━━━━━ GIVEN RECORDS ━━━━━

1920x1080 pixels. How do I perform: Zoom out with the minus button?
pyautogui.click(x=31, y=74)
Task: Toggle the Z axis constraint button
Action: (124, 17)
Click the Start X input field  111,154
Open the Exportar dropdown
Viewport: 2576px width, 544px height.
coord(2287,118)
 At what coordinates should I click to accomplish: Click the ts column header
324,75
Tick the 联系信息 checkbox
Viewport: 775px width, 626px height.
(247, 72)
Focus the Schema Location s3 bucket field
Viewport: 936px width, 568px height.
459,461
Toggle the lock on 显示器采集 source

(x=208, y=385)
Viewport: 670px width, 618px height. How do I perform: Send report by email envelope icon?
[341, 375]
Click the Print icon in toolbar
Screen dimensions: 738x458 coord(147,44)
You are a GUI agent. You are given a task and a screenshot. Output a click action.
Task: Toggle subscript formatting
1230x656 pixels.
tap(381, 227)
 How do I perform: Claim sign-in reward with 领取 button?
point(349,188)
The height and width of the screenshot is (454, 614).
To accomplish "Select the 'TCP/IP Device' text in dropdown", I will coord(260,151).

━━━━━

▶ _PROMPT_:
Exact repetition of every record is required.

▶ _ANSWER TO THIS TASK_:
1920x1080 pixels. How do I perform: Zoom out with the minus button?
pyautogui.click(x=31, y=74)
Task: Toggle the Z axis constraint button
Action: (124, 17)
Click the Start X input field  111,154
Open the Exportar dropdown
Viewport: 2576px width, 544px height.
coord(2287,118)
 At what coordinates should I click to accomplish: Click the ts column header
324,75
Tick the 联系信息 checkbox
Viewport: 775px width, 626px height.
(247, 72)
Focus the Schema Location s3 bucket field
Viewport: 936px width, 568px height.
459,461
Toggle the lock on 显示器采集 source

(x=208, y=385)
Viewport: 670px width, 618px height. How do I perform: Send report by email envelope icon?
[341, 375]
Click the Print icon in toolbar
Screen dimensions: 738x458 coord(147,44)
You are a GUI agent. You are given a task and a screenshot. Output a click action.
Task: Toggle subscript formatting
1230x656 pixels.
tap(381, 227)
 How do I perform: Claim sign-in reward with 领取 button?
point(349,188)
The height and width of the screenshot is (454, 614).
To accomplish "Select the 'TCP/IP Device' text in dropdown", I will coord(260,151).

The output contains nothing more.